Collected data entries
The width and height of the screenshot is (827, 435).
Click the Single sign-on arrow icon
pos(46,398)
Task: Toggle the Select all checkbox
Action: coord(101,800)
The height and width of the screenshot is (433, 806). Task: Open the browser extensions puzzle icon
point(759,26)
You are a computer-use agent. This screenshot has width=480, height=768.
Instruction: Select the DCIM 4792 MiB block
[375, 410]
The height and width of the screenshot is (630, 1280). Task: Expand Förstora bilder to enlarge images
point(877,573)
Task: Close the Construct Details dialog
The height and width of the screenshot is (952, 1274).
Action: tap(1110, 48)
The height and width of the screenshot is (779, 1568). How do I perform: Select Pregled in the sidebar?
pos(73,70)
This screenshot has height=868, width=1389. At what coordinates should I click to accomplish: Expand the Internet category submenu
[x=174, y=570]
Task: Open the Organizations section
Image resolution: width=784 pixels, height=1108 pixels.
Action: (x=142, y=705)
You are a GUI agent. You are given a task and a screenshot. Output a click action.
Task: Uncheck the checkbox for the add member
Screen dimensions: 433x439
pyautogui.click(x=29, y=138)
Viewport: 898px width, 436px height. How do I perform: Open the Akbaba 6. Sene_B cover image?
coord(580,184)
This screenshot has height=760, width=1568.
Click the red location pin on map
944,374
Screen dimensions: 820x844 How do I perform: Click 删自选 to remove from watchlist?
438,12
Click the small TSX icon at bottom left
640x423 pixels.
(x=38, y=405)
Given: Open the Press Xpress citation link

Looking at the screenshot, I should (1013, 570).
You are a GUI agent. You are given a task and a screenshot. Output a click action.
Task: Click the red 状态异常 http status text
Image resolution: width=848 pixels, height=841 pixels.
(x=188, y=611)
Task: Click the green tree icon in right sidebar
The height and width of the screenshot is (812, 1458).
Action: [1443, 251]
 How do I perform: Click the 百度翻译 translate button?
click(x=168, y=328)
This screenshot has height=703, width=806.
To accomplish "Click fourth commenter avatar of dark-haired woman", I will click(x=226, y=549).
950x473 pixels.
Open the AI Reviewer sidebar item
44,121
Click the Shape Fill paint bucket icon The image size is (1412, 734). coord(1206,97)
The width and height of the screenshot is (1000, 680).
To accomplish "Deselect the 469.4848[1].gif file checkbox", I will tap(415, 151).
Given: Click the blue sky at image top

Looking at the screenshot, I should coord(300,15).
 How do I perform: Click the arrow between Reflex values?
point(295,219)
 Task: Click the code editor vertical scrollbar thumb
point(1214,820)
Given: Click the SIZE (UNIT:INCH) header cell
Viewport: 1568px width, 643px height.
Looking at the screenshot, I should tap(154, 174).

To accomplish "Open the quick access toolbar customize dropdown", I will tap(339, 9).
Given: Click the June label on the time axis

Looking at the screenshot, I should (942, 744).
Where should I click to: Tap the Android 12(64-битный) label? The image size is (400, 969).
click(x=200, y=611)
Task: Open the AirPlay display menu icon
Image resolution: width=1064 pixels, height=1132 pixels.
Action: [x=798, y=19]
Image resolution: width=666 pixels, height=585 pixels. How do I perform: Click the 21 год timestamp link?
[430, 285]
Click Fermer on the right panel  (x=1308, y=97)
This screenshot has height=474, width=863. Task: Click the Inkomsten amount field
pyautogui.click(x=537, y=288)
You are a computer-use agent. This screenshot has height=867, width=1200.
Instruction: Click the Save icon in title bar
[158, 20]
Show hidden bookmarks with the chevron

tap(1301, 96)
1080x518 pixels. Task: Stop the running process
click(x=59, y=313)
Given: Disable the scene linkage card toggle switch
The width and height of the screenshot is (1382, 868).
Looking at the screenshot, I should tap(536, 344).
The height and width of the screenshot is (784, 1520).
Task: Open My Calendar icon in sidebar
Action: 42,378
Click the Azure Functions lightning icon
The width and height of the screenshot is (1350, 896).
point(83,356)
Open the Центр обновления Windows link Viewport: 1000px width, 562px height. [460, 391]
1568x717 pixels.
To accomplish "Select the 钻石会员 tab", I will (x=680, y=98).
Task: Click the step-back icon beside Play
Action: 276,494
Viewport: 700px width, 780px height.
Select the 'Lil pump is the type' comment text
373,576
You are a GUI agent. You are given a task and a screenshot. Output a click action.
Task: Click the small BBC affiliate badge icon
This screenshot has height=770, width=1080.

What is needed: The answer is a portion of the data. Write out exactly the line with "Viewport: 1568px width, 643px height." and all lines after it.

Task solution:
Viewport: 1568px width, 643px height.
Looking at the screenshot, I should tap(154, 174).

To accomplish "Open the quick access toolbar customize dropdown", I will tap(339, 9).
Given: Click the June label on the time axis

Looking at the screenshot, I should (942, 744).
Where should I click to: Tap the Android 12(64-битный) label? The image size is (400, 969).
click(x=200, y=611)
Task: Open the AirPlay display menu icon
Image resolution: width=1064 pixels, height=1132 pixels.
Action: [x=798, y=19]
Image resolution: width=666 pixels, height=585 pixels. How do I perform: Click the 21 год timestamp link?
[430, 285]
Click Fermer on the right panel  (x=1308, y=97)
This screenshot has height=474, width=863. Task: Click the Inkomsten amount field
pyautogui.click(x=537, y=288)
You are a computer-use agent. This screenshot has height=867, width=1200.
Instruction: Click the Save icon in title bar
[158, 20]
Show hidden bookmarks with the chevron

tap(1301, 96)
1080x518 pixels. Task: Stop the running process
click(x=59, y=313)
Given: Disable the scene linkage card toggle switch
The width and height of the screenshot is (1382, 868).
Looking at the screenshot, I should tap(536, 344).
The height and width of the screenshot is (784, 1520).
Task: Open My Calendar icon in sidebar
Action: 42,378
Click the Azure Functions lightning icon
The width and height of the screenshot is (1350, 896).
point(83,356)
Open the Центр обновления Windows link Viewport: 1000px width, 562px height. [460, 391]
1568x717 pixels.
To accomplish "Select the 钻石会员 tab", I will (x=680, y=98).
Task: Click the step-back icon beside Play
Action: 276,494
Viewport: 700px width, 780px height.
Select the 'Lil pump is the type' comment text
373,576
You are a GUI agent. You are given a task and a screenshot. Output a click action.
Task: Click the small BBC affiliate badge icon
This screenshot has height=770, width=1080.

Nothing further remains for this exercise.